The group is the Mt. Lebanon Young Life club, part of a non-denominational Christian organization with a nationwide presence. 

If you think the decadent display was the handiwork of the kids, think again.  The guilty party was their youth "minister," one O.J. Wandrisco (perhaps it’s not a good idea for your son to have "O" and "J" as his first two initials), and he is not in the least apologetic.  Said this libertine,

"The skits are designed for one reason and one reason only — for kids
to have fun. It’s not a dirty joke. The skits are to break down the
walls and let them have fun."

Break down walls . . . .  What walls would those be?  The ones between decency and impropriety?  Between chastity and promiscuity?  Between teenage normalcy and pregnancy? 

The last comment is not hyperbole.  If you break down all the walls between boys and girls, a few months later the question often is, "Is it a boy or a girl?" 

Walls exist for a reason and are not evil, oppressive things.  Yet there are those among us who have utter contempt for walls, be they ones that govern social interaction or those along borders. 

One wall that should separate the sexes is the firewall against undesirable sexual activity.  We have degraded that bulwark, and the consequences of this are evident in an out-of-wedlock birthrate that runs 70 percent and 27 percent in, respectively, the black and white communities. 

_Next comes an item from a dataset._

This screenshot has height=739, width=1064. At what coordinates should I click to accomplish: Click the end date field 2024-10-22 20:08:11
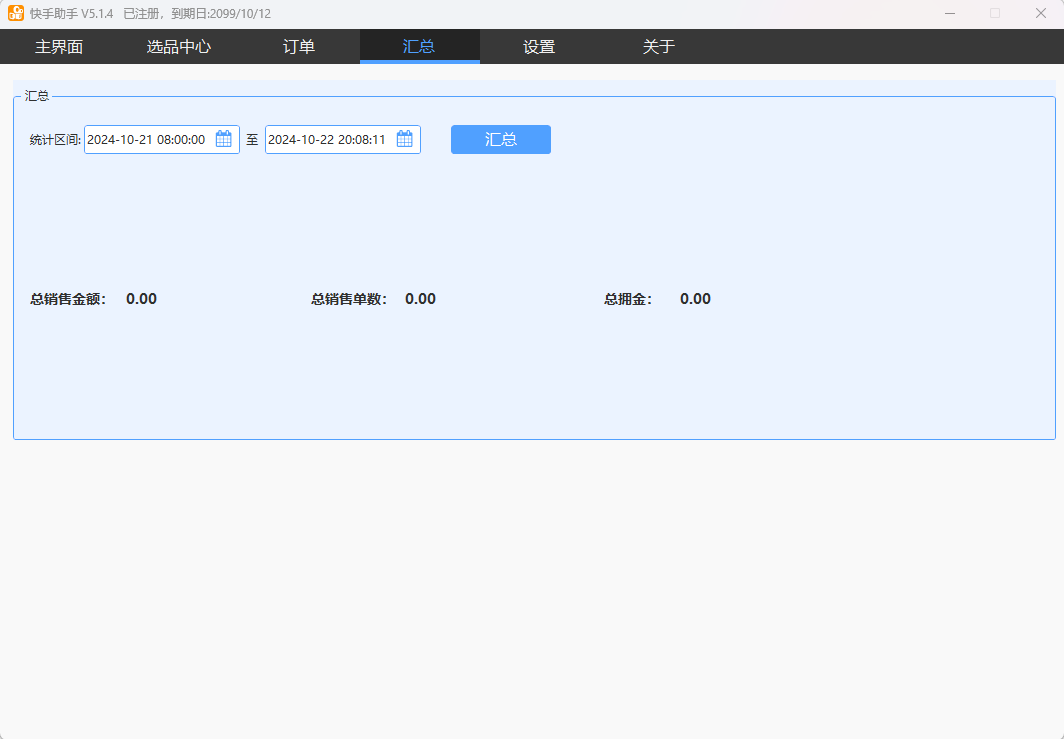click(x=327, y=140)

Knowing what I do about man’s psychology (although it doesn’t take high-powered discernment), I suspect that Wandrisco is a pervert.  In the least, though, he certainly lacks judgment and any sense of what it means to be Christian.

And that’s what’s most disheartening.  It truly makes me sad for my civilization that even those who ostensibly are Christian have been so thoroughly corrupted. 

And libertinism is carrying the day.  There is another a story right now, one about a teenage boy named  Michael Wixon who is being charged with disseminating nude pictures of underage girls. 

What happened was that approximately 12 girls, ages 11-14, took pictures of themselves in their birthday suits and sent them to their "boyfriends"  in 2003.  Well, one thing led to another and the boy in question finally did his best Hugh Hefner. 

But here’s the kicker in this story: Upon investigation, the authorities discovered that most of the girls’ parents didn’t really care.

While there has to be prosecution, we should ponder this before putting too much onus on Master Wixon.  Hey, maybe he was pressed into a diaper skit when he was 14, too.

We need to think very seriously about a return to 1950s "repression."  Or, at least, suppression.  As C.S. Lewis said,

"Some people think that sex is messed up because it was put in the closet.  No, it was put in the closet because it was messed up."

We should decide whether we want to be ancient Rome or Papua New Guinea, or a glorious Western civilization. 

And I hope we make the right decision.  Because when the Moslems call us "The Great Satan," I’d like to be able to say they’re wrong in every way.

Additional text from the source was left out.